As someone familiar with sampling concepts who has read through a few such textbooks, let me sort of order three mentioned by others in this thread and add another one that just may be the best one for Dr. Kurland's student:
- Elementary Survey Sampling by Scheaffer, Mendenhall, Ott, and Kenneth Gerow (who seems to be the one putting together the next (8th) edition): The level of this fine textbook is truly for Sampling 101 and the coverage is quite good.
- Sampling: Design and Analysis by Sharon Lohr: Superb! This sampling textbook, first published in 1999 (now in its second edition) is likely the leading sampling textbook today with respect to Sampling 101 and Sampling 102 with excellent up-to-date coverage. Theory-wise, it is Cochran sans explicit theorems and proofs but still with much theory within and between its reader-friendly-but-serious-minded prose.
- Sampling Techniques by William G. Cochran: A/The classic mathematical treatment of sampling, which needs no further comment.

Brief 1 - According to the post on sampling textbooks, in what year was Sharon Lohr's Sampling: Design and Analysis first published?
Brief 2 - Render this sentence from the post on sampling textbooks in Spanish: "This sampling textbook, first published in 1999 (now in its second edition) is likely the leading sampling textbook today with respect to Sampling 101 and Sampling 102 with excellent up-to-date coverage."
Brief 3 - Carry on the post on sampling textbooks from its last sentence.

Dataset rows -
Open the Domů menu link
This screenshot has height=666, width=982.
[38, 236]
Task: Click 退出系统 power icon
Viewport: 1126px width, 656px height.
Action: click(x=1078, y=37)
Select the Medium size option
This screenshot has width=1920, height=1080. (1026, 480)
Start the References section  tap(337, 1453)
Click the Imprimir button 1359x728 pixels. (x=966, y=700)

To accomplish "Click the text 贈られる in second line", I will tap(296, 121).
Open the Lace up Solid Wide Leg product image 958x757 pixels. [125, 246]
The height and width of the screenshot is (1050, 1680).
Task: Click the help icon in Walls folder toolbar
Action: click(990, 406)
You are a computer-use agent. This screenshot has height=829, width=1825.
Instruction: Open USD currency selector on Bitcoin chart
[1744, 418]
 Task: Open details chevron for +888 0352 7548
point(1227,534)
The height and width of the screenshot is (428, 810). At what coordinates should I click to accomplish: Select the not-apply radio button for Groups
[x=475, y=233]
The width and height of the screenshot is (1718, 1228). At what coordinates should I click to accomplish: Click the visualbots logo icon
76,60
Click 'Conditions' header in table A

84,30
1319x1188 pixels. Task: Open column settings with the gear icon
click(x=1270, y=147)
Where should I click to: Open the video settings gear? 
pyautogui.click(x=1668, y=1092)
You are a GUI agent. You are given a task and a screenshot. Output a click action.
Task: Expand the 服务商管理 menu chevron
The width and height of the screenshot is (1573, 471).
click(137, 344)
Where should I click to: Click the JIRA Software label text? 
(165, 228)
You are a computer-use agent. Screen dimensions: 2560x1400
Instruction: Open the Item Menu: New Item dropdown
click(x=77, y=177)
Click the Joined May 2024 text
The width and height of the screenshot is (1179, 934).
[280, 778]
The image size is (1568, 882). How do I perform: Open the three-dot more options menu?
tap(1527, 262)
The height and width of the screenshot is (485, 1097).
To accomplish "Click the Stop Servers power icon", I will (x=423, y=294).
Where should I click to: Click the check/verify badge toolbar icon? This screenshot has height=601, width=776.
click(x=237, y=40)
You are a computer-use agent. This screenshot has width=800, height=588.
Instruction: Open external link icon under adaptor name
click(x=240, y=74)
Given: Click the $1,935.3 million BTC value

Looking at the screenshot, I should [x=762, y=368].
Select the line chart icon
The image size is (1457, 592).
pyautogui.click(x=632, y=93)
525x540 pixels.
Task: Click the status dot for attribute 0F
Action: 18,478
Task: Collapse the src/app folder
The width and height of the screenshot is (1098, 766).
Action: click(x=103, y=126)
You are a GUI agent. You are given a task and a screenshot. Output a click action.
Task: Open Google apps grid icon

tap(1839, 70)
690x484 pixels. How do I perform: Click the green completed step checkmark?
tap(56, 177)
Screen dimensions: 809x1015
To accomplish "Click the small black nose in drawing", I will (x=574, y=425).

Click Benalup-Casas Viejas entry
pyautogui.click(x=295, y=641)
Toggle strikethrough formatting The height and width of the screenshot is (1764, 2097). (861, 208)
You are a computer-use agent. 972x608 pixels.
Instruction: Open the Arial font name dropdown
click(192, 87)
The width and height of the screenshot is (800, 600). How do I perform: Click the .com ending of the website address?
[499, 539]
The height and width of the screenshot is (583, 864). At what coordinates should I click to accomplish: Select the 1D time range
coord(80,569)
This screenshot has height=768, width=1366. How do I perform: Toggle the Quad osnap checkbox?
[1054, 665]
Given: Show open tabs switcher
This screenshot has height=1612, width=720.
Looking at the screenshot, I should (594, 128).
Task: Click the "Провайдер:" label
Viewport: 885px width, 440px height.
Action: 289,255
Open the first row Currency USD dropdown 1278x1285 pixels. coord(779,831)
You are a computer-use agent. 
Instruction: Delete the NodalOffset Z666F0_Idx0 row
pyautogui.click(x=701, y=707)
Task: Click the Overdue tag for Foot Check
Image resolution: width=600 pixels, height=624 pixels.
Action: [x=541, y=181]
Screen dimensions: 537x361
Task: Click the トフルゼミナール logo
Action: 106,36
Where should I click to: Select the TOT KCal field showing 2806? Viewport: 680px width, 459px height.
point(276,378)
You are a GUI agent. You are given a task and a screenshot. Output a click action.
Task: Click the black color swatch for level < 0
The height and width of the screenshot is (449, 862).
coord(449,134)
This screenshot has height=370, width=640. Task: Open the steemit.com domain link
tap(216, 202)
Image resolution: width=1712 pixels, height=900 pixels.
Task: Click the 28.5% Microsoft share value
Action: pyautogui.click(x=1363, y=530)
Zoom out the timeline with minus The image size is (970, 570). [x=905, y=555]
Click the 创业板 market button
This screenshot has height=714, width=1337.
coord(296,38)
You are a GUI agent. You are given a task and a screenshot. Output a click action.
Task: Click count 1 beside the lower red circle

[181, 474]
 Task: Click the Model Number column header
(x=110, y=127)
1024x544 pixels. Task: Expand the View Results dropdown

Reply 1 - 1999

Reply 2 - Este libro de texto de muestreo, publicado por primera vez en 1999 (ahora en su segunda edición), es probablemente el principal libro de texto de muestreo en la actualidad en lo que respecta a Sampling 101 y Sampling 102, con una cobertura excelente y actualizada.

Reply 3 -
With respect to Dr. Kurland's student, a rather concise treatment of many of the concepts she mentioned could be found in the book Sampling by Steven K. Thompson. [Note: I have only the first edition; I believe the book is now in its third edition.]
BTW, since this is not the SRMS Forum, presumably many persons here have not focused on sampling and would like a short primer on such. If so, then feel free to let me know (at davidbee2009@gmail.com) and I'll forward such to you as an Attachment. (I've put together a few; if the first one is worthwhile, then I'll send the next one(s), upon request.)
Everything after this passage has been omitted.